That for me, came again this summer in the form of a visa denial. I did not get approved for visa I applied for to live in Europe with my German boyfriend, whom I affectionately call H in this blog. Because of European/US travel laws, it meant I only had 90 days I could legally stay in Europe. Upon using that time up, I had to leave for 90 days in order to ‘refresh’ my Passport and be allowed back into the Schengen area (90 days in, 90 days out).
I spent hours and hours and more hours in research, paperwork and more research to learn how to stay in the Schengen area at the beginning of the year. All to be denied and forced to leave my boyfriend I had worked so hard to join (he had to finish up his last year of university in Europe), and add more time to our already ridiculous amount of time apart during the long-distance portion of our relationship. Such is life with an American and German in love; a situation so many people must deal with in long distance relationships that are separated by foreign boarders.

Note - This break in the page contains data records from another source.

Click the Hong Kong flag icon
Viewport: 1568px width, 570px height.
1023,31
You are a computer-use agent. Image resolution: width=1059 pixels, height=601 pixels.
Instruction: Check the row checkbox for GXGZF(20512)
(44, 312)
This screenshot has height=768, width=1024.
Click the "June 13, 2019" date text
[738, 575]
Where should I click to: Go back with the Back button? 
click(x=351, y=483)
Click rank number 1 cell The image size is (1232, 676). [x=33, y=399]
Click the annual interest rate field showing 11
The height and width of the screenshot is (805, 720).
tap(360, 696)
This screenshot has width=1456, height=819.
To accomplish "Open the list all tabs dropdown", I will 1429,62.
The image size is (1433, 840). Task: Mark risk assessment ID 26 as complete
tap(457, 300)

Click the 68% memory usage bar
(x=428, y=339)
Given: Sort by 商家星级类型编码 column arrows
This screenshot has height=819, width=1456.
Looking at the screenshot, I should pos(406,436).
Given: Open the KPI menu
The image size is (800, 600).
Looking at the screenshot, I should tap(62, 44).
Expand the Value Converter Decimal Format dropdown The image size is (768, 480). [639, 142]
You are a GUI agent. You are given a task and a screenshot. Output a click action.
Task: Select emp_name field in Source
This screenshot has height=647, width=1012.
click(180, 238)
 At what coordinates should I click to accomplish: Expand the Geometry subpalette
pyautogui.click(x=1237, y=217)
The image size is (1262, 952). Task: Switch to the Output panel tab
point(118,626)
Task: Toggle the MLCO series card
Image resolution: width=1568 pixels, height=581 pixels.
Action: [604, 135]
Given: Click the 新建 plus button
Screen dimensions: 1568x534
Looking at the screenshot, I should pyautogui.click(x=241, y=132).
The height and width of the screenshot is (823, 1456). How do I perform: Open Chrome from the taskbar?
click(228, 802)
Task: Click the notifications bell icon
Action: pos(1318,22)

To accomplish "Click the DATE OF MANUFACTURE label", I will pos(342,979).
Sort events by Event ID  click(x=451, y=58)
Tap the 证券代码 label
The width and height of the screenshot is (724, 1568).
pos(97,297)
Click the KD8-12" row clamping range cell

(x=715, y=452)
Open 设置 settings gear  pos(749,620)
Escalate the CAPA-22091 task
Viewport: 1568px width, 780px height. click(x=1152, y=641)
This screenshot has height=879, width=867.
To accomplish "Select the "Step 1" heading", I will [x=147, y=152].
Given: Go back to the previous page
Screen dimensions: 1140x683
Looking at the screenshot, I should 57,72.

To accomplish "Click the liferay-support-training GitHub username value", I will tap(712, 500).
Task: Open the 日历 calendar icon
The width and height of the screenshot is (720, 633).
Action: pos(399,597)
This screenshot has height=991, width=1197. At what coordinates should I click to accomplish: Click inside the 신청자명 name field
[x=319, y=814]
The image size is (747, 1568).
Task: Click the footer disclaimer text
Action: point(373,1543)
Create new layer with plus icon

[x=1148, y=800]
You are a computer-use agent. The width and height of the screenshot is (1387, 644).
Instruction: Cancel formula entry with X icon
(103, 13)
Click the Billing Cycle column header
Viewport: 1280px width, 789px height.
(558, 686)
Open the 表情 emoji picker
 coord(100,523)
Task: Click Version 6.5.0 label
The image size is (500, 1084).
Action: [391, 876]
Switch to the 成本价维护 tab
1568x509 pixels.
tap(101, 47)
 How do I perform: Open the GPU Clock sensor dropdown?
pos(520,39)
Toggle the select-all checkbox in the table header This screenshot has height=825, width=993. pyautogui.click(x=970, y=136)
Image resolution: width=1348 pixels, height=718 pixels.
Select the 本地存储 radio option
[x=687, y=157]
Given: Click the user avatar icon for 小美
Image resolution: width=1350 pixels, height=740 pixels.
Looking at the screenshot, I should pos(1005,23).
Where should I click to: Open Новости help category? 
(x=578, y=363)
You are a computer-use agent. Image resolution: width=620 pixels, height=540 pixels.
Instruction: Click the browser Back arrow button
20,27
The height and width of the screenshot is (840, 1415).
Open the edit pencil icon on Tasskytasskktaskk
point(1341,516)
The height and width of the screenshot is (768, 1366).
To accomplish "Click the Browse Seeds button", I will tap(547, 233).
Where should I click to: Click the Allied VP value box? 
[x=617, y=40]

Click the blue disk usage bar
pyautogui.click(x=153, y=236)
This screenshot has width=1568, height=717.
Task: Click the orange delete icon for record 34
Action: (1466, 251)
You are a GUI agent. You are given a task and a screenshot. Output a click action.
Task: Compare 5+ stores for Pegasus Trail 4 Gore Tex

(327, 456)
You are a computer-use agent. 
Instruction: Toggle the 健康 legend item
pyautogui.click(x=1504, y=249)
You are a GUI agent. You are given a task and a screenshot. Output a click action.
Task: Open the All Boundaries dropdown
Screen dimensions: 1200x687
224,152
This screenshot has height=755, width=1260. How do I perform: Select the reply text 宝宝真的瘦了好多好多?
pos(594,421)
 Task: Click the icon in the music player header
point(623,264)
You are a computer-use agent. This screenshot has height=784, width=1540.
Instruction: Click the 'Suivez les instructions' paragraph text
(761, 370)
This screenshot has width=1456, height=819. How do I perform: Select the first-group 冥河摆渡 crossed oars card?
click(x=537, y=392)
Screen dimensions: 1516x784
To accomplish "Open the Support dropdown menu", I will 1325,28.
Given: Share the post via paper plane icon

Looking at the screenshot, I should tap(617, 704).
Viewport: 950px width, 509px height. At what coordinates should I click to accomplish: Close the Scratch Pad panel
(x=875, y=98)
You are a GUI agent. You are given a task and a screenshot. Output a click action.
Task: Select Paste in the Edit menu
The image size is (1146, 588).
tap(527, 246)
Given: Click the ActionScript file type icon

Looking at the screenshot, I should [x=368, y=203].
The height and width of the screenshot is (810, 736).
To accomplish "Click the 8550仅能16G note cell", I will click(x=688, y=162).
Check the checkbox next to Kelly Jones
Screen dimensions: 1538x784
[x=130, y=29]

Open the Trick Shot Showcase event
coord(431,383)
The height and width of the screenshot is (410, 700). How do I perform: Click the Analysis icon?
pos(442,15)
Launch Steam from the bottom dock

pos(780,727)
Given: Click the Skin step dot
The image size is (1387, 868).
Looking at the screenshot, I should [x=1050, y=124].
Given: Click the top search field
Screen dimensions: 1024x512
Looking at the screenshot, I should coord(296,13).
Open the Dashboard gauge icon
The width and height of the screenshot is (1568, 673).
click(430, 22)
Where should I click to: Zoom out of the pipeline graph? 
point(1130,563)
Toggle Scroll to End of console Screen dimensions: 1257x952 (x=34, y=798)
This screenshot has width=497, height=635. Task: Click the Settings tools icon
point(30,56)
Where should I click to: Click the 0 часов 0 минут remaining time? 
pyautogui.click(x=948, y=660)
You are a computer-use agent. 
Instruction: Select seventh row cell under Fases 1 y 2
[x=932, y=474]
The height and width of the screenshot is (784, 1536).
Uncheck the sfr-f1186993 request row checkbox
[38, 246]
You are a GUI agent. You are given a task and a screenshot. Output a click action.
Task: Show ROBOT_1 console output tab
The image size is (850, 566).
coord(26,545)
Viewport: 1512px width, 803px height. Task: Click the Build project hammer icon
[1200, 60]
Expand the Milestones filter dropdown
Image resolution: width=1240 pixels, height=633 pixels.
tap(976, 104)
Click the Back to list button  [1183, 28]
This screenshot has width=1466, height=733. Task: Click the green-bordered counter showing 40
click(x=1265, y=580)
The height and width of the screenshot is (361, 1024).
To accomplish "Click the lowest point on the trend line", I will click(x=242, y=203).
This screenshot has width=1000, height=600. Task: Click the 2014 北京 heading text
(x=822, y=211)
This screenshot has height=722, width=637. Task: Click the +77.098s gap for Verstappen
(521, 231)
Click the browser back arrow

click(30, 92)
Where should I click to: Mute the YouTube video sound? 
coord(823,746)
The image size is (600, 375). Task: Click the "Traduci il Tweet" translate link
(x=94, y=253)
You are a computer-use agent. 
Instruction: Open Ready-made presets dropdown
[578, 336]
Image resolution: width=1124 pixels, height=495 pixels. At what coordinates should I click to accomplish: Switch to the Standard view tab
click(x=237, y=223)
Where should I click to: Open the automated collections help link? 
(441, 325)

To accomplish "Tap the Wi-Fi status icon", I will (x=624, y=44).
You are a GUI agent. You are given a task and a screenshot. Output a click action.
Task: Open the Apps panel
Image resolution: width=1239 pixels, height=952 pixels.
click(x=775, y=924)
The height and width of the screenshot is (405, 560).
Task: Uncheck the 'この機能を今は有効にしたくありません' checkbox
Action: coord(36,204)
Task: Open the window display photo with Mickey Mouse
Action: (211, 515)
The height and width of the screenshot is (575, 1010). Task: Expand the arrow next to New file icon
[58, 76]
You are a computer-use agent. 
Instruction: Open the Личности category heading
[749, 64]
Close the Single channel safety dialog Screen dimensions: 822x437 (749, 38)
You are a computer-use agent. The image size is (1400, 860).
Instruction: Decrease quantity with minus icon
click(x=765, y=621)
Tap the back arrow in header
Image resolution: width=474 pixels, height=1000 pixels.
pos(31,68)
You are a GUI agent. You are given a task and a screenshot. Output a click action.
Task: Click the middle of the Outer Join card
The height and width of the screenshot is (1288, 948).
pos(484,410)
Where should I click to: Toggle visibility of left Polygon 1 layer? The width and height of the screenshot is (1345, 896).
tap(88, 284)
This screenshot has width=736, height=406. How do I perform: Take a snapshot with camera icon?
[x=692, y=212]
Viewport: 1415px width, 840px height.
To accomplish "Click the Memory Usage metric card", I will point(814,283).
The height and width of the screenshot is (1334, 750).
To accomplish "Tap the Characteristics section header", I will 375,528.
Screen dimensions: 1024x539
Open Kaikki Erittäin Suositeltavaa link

I was forced to decide where to go and how to feel about it. I decided pretty quickly it made the most sense for me to return back to the States, and live with my family in Minnesota for the summer. I had been in Denver the past ten years (and in those ten years two of them spent in South Korea for grad school). This was a really special thing I had been offered, to spend the whole summer in Minnesota with my family, something I hadn’t done since I was a kid.